··· DATA

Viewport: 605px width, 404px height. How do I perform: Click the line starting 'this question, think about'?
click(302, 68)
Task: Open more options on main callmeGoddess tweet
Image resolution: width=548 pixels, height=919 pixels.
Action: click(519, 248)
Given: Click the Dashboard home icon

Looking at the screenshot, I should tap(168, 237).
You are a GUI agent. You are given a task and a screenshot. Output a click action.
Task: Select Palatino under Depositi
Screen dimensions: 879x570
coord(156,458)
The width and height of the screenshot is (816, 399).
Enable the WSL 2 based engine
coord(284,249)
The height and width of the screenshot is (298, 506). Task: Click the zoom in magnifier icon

······
··· DATA

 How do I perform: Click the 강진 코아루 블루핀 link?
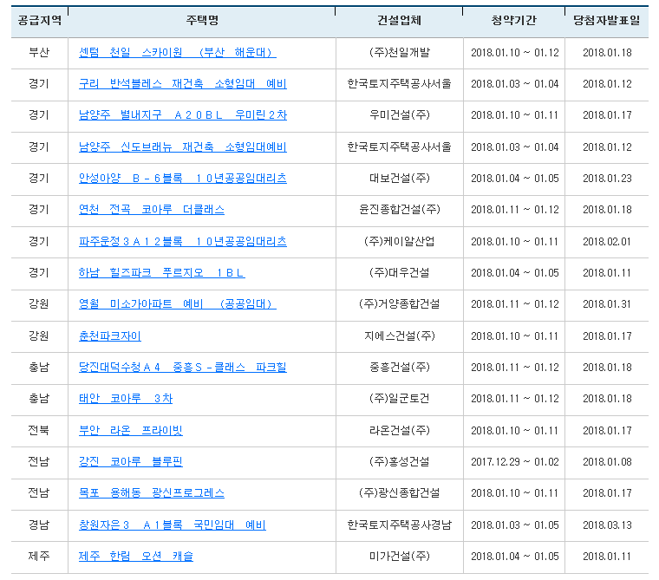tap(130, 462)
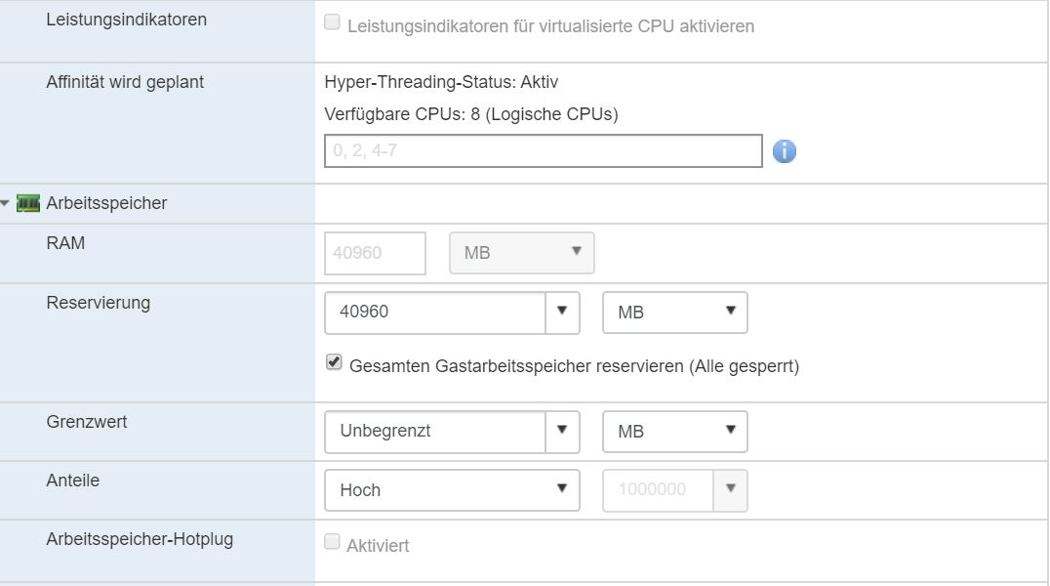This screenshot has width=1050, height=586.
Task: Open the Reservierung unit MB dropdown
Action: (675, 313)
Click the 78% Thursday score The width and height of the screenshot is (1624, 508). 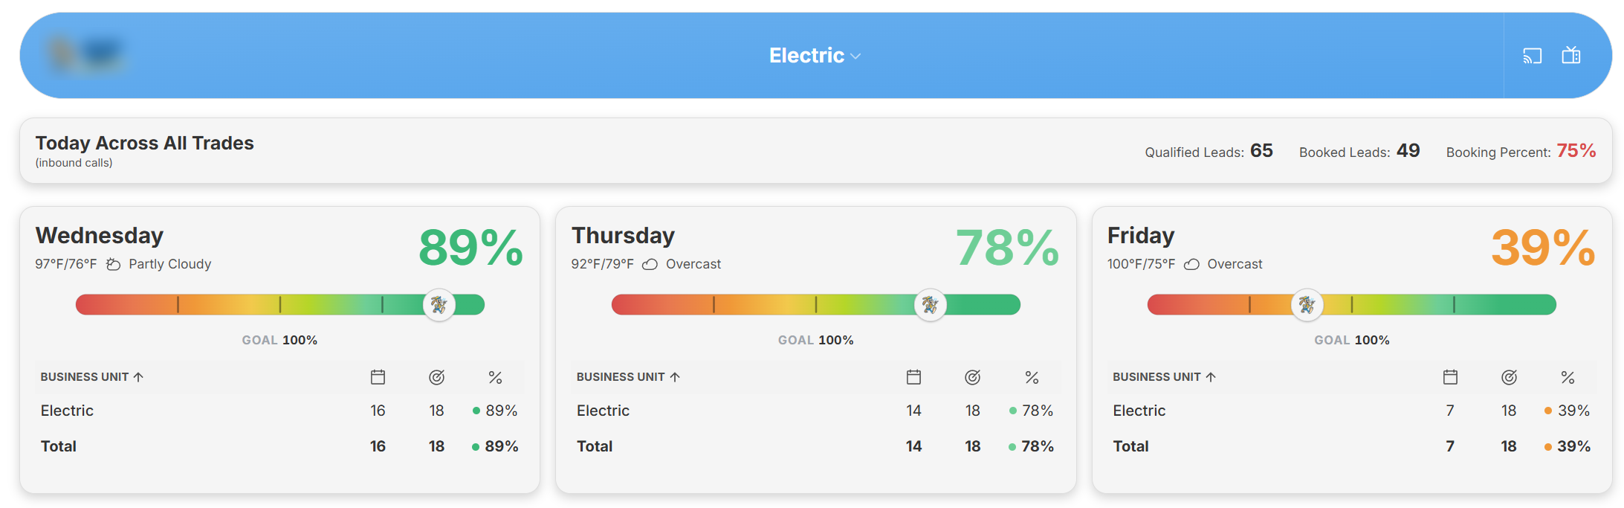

······

**ACTIVITY:** The response must hold only the lines above from the line with "Task: Open more" through the line with "The height and", each copied exactly, both ends kept.

**TASK RESPONSE:**
Task: Open more options on main callmeGoddess tweet
Image resolution: width=548 pixels, height=919 pixels.
Action: click(519, 248)
Given: Click the Dashboard home icon

Looking at the screenshot, I should tap(168, 237).
You are a GUI agent. You are given a task and a screenshot. Output a click action.
Task: Select Palatino under Depositi
Screen dimensions: 879x570
coord(156,458)
The width and height of the screenshot is (816, 399).
Enable the WSL 2 based engine
coord(284,249)
The height and width of the screenshot is (298, 506). Task: Click the zoom in magnifier icon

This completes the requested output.